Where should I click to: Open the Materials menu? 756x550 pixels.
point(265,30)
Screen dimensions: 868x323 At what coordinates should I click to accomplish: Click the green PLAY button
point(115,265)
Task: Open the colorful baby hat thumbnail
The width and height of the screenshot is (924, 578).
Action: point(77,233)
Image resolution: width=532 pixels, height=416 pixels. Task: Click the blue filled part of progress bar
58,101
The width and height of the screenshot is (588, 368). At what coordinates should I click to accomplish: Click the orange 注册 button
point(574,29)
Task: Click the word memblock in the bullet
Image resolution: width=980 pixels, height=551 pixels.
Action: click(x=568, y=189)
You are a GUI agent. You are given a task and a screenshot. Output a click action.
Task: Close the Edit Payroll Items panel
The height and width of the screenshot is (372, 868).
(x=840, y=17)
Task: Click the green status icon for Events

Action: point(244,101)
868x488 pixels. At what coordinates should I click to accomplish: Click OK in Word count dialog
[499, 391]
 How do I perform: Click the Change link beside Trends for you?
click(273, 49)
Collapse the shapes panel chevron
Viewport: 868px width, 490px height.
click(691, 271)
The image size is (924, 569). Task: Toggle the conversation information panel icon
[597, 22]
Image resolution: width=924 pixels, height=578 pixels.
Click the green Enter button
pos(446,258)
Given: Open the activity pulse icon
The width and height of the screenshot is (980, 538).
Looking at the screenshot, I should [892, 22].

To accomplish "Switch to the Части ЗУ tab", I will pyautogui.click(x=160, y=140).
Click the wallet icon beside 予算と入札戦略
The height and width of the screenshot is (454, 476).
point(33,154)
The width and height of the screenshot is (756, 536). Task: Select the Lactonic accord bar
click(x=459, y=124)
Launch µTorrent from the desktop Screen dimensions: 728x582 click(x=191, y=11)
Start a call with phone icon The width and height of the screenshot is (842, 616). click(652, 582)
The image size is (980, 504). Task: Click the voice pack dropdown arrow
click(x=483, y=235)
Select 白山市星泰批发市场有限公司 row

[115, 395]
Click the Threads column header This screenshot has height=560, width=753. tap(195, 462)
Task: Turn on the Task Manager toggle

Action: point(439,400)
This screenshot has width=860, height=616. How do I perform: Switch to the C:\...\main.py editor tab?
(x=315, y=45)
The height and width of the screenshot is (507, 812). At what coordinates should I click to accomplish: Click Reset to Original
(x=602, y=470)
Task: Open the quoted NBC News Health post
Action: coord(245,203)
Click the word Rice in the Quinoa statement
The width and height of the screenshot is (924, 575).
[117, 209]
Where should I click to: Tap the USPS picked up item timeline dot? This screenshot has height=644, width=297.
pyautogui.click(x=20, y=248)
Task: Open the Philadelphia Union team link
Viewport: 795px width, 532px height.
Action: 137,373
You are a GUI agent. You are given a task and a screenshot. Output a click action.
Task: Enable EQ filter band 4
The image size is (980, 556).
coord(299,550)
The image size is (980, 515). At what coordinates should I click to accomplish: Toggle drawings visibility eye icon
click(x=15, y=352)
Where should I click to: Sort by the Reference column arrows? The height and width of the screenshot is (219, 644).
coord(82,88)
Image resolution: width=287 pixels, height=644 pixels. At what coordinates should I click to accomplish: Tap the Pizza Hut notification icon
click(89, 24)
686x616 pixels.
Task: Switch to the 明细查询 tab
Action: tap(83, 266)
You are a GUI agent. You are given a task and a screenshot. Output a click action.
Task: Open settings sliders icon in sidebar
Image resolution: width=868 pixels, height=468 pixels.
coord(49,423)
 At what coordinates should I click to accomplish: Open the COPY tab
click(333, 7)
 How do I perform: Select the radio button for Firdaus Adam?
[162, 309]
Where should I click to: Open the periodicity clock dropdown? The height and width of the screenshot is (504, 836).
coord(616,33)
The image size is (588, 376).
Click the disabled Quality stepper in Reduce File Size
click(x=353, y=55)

▶ [WHAT YOU NEED TO DO] The records above need to be transcribed in full. Keep every character unchanged.

▶ [REPLY]
Where should I click to: Open the Materials menu? 756x550 pixels.
point(265,30)
Screen dimensions: 868x323 At what coordinates should I click to accomplish: Click the green PLAY button
point(115,265)
Task: Open the colorful baby hat thumbnail
The width and height of the screenshot is (924, 578).
Action: point(77,233)
Image resolution: width=532 pixels, height=416 pixels. Task: Click the blue filled part of progress bar
58,101
The width and height of the screenshot is (588, 368). At what coordinates should I click to accomplish: Click the orange 注册 button
point(574,29)
Task: Click the word memblock in the bullet
Image resolution: width=980 pixels, height=551 pixels.
Action: click(x=568, y=189)
You are a GUI agent. You are given a task and a screenshot. Output a click action.
Task: Close the Edit Payroll Items panel
The height and width of the screenshot is (372, 868).
(x=840, y=17)
Task: Click the green status icon for Events

Action: point(244,101)
868x488 pixels. At what coordinates should I click to accomplish: Click OK in Word count dialog
[499, 391]
 How do I perform: Click the Change link beside Trends for you?
click(273, 49)
Collapse the shapes panel chevron
Viewport: 868px width, 490px height.
click(691, 271)
The image size is (924, 569). Task: Toggle the conversation information panel icon
[597, 22]
Image resolution: width=924 pixels, height=578 pixels.
Click the green Enter button
pos(446,258)
Given: Open the activity pulse icon
The width and height of the screenshot is (980, 538).
Looking at the screenshot, I should [892, 22].

To accomplish "Switch to the Части ЗУ tab", I will pyautogui.click(x=160, y=140).
Click the wallet icon beside 予算と入札戦略
The height and width of the screenshot is (454, 476).
point(33,154)
The width and height of the screenshot is (756, 536). Task: Select the Lactonic accord bar
click(x=459, y=124)
Launch µTorrent from the desktop Screen dimensions: 728x582 click(x=191, y=11)
Start a call with phone icon The width and height of the screenshot is (842, 616). click(652, 582)
The image size is (980, 504). Task: Click the voice pack dropdown arrow
click(x=483, y=235)
Select 白山市星泰批发市场有限公司 row

[115, 395]
Click the Threads column header This screenshot has height=560, width=753. tap(195, 462)
Task: Turn on the Task Manager toggle

Action: point(439,400)
This screenshot has width=860, height=616. How do I perform: Switch to the C:\...\main.py editor tab?
(x=315, y=45)
The height and width of the screenshot is (507, 812). At what coordinates should I click to accomplish: Click Reset to Original
(x=602, y=470)
Task: Open the quoted NBC News Health post
Action: coord(245,203)
Click the word Rice in the Quinoa statement
The width and height of the screenshot is (924, 575).
[117, 209]
Where should I click to: Tap the USPS picked up item timeline dot? This screenshot has height=644, width=297.
pyautogui.click(x=20, y=248)
Task: Open the Philadelphia Union team link
Viewport: 795px width, 532px height.
Action: 137,373
You are a GUI agent. You are given a task and a screenshot. Output a click action.
Task: Enable EQ filter band 4
The image size is (980, 556).
coord(299,550)
The image size is (980, 515). At what coordinates should I click to accomplish: Toggle drawings visibility eye icon
click(x=15, y=352)
Where should I click to: Sort by the Reference column arrows? The height and width of the screenshot is (219, 644).
coord(82,88)
Image resolution: width=287 pixels, height=644 pixels. At what coordinates should I click to accomplish: Tap the Pizza Hut notification icon
click(89, 24)
686x616 pixels.
Task: Switch to the 明细查询 tab
Action: tap(83, 266)
You are a GUI agent. You are given a task and a screenshot. Output a click action.
Task: Open settings sliders icon in sidebar
Image resolution: width=868 pixels, height=468 pixels.
coord(49,423)
 At what coordinates should I click to accomplish: Open the COPY tab
click(333, 7)
 How do I perform: Select the radio button for Firdaus Adam?
[162, 309]
Where should I click to: Open the periodicity clock dropdown? The height and width of the screenshot is (504, 836).
coord(616,33)
The image size is (588, 376).
Click the disabled Quality stepper in Reduce File Size
click(x=353, y=55)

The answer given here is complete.